A nurse is providing teaching to a client who has a new prescription for prednisone. Which of the following client statements indicates an understanding of the teaching?
- A. I will avoid crowded places to reduce my risk of infection.
- B. I will take this medication on an empty stomach.
- C. I will stop taking this medication if I experience nausea.
- D. I will take this medication for 2 weeks and then stop.
Correct Answer: A
Rationale: The correct answer is A: 'I will avoid crowded places to reduce my risk of infection.' When taking prednisone, clients should avoid crowded places to reduce the risk of infection due to its immunosuppressive effects. Choice B is incorrect because prednisone is usually taken with food to reduce stomach upset. Choice C is incorrect because clients should not stop taking prednisone abruptly, even if they experience nausea. Choice D is incorrect because prednisone should be tapered off gradually under healthcare provider guidance instead of being stopped abruptly after 2 weeks.

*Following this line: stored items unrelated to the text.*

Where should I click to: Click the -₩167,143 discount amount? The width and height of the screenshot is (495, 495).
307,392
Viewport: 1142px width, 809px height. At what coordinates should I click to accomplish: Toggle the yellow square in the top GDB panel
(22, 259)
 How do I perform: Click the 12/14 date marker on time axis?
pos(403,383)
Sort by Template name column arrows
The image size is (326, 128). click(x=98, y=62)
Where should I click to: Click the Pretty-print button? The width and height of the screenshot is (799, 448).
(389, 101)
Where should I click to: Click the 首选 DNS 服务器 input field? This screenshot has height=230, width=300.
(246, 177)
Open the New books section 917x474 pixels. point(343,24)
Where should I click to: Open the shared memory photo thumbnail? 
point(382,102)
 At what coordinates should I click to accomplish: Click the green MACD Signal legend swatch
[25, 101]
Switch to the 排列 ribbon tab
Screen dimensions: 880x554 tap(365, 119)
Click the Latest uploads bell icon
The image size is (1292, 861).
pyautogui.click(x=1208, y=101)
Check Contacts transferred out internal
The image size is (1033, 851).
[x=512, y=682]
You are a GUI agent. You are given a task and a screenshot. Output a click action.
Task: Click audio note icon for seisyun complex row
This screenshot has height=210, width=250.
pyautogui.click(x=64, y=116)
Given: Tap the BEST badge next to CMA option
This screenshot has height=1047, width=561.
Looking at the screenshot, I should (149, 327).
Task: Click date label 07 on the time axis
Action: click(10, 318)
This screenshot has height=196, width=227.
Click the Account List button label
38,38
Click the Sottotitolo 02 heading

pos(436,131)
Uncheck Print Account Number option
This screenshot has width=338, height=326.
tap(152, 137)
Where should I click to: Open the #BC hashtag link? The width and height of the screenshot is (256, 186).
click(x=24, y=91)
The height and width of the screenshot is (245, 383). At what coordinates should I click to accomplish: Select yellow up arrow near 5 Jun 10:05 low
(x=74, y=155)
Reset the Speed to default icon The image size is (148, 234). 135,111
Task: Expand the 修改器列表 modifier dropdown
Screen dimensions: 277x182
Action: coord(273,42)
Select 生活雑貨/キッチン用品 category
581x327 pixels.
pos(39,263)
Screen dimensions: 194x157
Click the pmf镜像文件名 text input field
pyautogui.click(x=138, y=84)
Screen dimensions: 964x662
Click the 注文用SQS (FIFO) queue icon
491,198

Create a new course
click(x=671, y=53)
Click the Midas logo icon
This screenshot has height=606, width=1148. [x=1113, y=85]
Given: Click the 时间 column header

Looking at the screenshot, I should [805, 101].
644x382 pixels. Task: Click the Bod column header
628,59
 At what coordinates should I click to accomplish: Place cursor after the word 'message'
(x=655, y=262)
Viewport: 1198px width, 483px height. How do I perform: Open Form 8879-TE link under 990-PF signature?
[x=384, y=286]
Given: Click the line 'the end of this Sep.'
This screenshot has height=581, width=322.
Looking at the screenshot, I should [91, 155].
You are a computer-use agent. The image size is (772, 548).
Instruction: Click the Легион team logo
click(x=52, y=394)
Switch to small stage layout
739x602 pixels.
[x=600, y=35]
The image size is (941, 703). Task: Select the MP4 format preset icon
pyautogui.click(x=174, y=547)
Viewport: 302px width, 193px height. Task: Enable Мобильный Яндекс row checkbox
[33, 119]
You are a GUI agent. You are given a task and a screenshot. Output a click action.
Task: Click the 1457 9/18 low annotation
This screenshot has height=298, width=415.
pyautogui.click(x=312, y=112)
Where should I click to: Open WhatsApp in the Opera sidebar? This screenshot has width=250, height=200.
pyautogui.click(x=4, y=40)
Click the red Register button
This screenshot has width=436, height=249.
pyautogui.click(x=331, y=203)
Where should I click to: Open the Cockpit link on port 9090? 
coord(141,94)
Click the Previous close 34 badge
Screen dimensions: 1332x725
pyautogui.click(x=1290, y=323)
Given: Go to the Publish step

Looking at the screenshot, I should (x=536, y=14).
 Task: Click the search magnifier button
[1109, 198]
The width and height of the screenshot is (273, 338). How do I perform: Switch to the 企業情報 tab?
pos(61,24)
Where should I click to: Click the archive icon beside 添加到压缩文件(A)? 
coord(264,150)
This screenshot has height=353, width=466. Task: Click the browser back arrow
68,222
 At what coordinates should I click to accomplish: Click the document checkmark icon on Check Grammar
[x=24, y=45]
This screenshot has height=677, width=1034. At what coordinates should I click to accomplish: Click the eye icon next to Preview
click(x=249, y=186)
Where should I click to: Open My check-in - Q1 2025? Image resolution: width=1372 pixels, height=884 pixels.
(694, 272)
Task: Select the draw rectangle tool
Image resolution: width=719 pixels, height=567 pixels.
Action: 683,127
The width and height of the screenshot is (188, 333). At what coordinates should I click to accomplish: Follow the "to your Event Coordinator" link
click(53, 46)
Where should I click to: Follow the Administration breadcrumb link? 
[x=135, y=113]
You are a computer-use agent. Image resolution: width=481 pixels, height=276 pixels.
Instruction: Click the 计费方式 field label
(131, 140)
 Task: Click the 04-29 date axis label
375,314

A nurse is preparing to administer a dose of digoxin to a client who has heart failure. Which of the following actions should the nurse take prior to administering the medication?
- A. Monitor the client's respiratory rate.
- B. Assess the client's apical pulse.
- C. Review the client's potassium level.
- D. Monitor the client's fluid intake.
Correct Answer: B
Rationale: The correct action the nurse should take prior to administering digoxin is to assess the client's apical pulse. Digoxin is known to affect the heart rate, potentially causing bradycardia. Monitoring the client's respiratory rate (Choice A) is not directly related to administering digoxin. Reviewing the client's potassium level (Choice C) is important but not a direct prerequisite for administering digoxin. Monitoring the client's fluid intake (Choice D) is also important but not a specific action to take just before administering digoxin.
A client receiving chemotherapy is being taught about infection prevention by a nurse. Which of the following instructions should the nurse include?
- A. Wear a mask when gardening.
- B. Avoid crowds to reduce the risk of infection.
- C. You should take a daily vitamin to prevent infection.
- D. Increase your intake of high-protein foods.
Correct Answer: B
Rationale: The correct answer is B: 'Avoid crowds to reduce the risk of infection.' Clients receiving chemotherapy are immunocompromised, so avoiding crowds can help decrease the likelihood of exposure to infections. Wearing a mask when gardening (choice A) is important but not directly related to infection prevention in the context of chemotherapy. Taking a daily vitamin (choice C) may be beneficial for overall health but is not specifically focused on infection prevention. Increasing intake of high-protein foods (choice D) is essential for nutrition but does not directly address infection prevention.
A nurse is caring for a client who has end-stage kidney disease. The client's adult child asks the nurse about becoming a living kidney donor for her father. Which of the following conditions in the child's medical history should the nurse identify as a contraindication to the procedure?
- A. Amputation.
- B. Osteoarthritis.
- C. Hypertension.
- D. Primary glaucoma.
Correct Answer: C
Rationale: Hypertension is a contraindication for kidney donation because it can negatively impact the donor's health in the long term. Hypertension poses risks during and after the donation procedure, such as affecting kidney function and potentially leading to complications for both the donor and the recipient. Amputation, osteoarthritis, and primary glaucoma are not direct contraindications for kidney donation and would not typically prevent someone from being a living kidney donor.